_Information shown:_

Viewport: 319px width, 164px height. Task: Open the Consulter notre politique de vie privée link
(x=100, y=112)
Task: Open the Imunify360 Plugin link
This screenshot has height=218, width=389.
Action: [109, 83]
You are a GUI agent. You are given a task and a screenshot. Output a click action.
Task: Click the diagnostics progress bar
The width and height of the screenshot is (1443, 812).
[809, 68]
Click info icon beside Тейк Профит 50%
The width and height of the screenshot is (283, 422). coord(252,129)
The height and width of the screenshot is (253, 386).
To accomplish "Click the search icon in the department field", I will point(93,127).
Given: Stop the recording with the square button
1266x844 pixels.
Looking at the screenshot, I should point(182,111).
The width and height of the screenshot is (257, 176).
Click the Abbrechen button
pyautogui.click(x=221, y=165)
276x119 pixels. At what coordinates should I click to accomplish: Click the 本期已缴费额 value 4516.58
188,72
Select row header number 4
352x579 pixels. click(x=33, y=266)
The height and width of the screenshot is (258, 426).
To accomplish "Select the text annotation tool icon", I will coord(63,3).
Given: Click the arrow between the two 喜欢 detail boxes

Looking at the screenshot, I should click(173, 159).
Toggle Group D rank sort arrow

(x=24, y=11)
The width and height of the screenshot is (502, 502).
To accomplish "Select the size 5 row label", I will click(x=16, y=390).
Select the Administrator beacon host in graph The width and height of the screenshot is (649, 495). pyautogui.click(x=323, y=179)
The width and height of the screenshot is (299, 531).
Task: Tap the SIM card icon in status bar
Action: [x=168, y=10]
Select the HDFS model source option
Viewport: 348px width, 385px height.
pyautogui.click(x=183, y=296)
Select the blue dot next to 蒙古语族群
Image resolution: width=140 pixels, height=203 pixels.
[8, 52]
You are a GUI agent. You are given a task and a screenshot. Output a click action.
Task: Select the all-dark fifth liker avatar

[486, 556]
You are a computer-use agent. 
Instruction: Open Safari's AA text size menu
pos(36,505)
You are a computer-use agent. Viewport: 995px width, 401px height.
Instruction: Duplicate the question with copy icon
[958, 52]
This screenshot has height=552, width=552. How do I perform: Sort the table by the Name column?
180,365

_Task instructions:_ Retype, exactly and only, the lines running from the one with "The width and height of the screenshot is (502, 502)." through the final line of the listing above.

_Exercise response:_
The width and height of the screenshot is (502, 502).
To accomplish "Select the size 5 row label", I will click(x=16, y=390).
Select the Administrator beacon host in graph The width and height of the screenshot is (649, 495). pyautogui.click(x=323, y=179)
The width and height of the screenshot is (299, 531).
Task: Tap the SIM card icon in status bar
Action: [x=168, y=10]
Select the HDFS model source option
Viewport: 348px width, 385px height.
pyautogui.click(x=183, y=296)
Select the blue dot next to 蒙古语族群
Image resolution: width=140 pixels, height=203 pixels.
[8, 52]
You are a GUI agent. You are given a task and a screenshot. Output a click action.
Task: Select the all-dark fifth liker avatar

[486, 556]
You are a computer-use agent. 
Instruction: Open Safari's AA text size menu
pos(36,505)
You are a computer-use agent. Viewport: 995px width, 401px height.
Instruction: Duplicate the question with copy icon
[958, 52]
This screenshot has height=552, width=552. How do I perform: Sort the table by the Name column?
180,365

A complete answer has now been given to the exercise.